Make no mistake—there is nothing wrong with the fact that the Buffalo Beauts play such physical game. Rather, it is one of their best attributes. Something that was not necessarily noticed to be one of their strengths until the team started playing together. No one was disappointed or troubled by Buffalo’s style of play against the Riveters. Truth be told, they were fun to watch.

Perhaps no Beaut embodies that robust style more than rookie forward Maddie Elia. If Pat Verbeek was the NHL’s “Little Ball of Hate”, then Elia is the NWHL’s version. Mind you, she is bigger than Verbeek. Elia plays the game with a calculated rambunctiousness. She is in your face but has the skill to back it up. Elia is a difference maker too. If there is anything to be said about energizing your teammates and intimidating opponents in the same shot, she does so better than anyone.

Maddie Elia Beauts
Maddie Elia of the Buffalo Beauts provides a lot of energy and excitement for the team (Patrick Crosby Photography)

Muni added specific thoughts on the physical play of the team and the game:

“We’ve got a big team, we’ve got a physical team. We can play either way, but make it fair for everybody.”

“I don’t mind the physical play at all,” Muni went on to say. “But if it’s going to be physical, call it both ways. Our goalie got run at least three, maybe four times, and no penalties on them. If we so much as got too close to their goalie we got a penalty. There were some incidental bumps and contact, and all the penalties went our way.”

The Bottom Line of How to Move Forward

When all is said and done, the NWHL needs to take a serious look at how this game played out. Seiling was at times livid on the bench, and rightfully so. There were multiple instances of Beauts being bodied or impeded, and no call was made. These missed infractions did not go unnoticed either. With Commissioner Rylan in the crowd, further discussion on how to make improvements from here will have to happen.

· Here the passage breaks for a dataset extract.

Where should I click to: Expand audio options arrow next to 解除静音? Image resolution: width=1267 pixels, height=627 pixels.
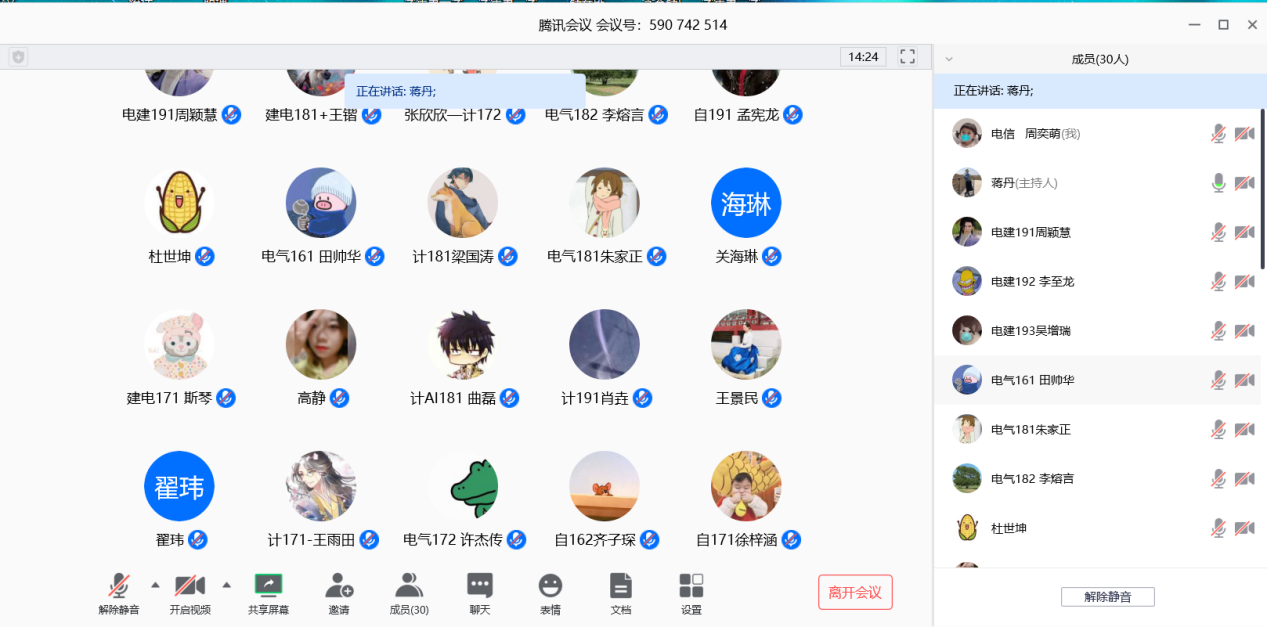point(155,585)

Muni further shared, “We hope that the league takes a look at the whole game, and judge not only how we played or didn’t play, or what we did, but judge what they did. Judge was the referees did. Correct it. Make it so it is a good league and a fun league, and a skilled league.”

When the night had ended, fisticuffs and rhubarbs mattered no more. Even earlier than that, Commissioner Rylan helped get “The Wave” going with a lot of young girls in the crowd. Afterward, the line was literally out the door as youngsters and their families lined up to get autographs from every Beaut on the roster. There was raucous laughter and the sincerest of smiles from the kids as they met the players. That is what mattered most. For essentially a neutral site game, the turnout among fans was awesome.

Buffalo’s Hayley Scamurra said it best:

“I thought the rink was great. The atmosphere was good. All of the girls tapping you. They brought a lot of energy and it put a smile to our face during that game.”

With all those positives, let us hope that the NWHL gets the officiating onto the same page.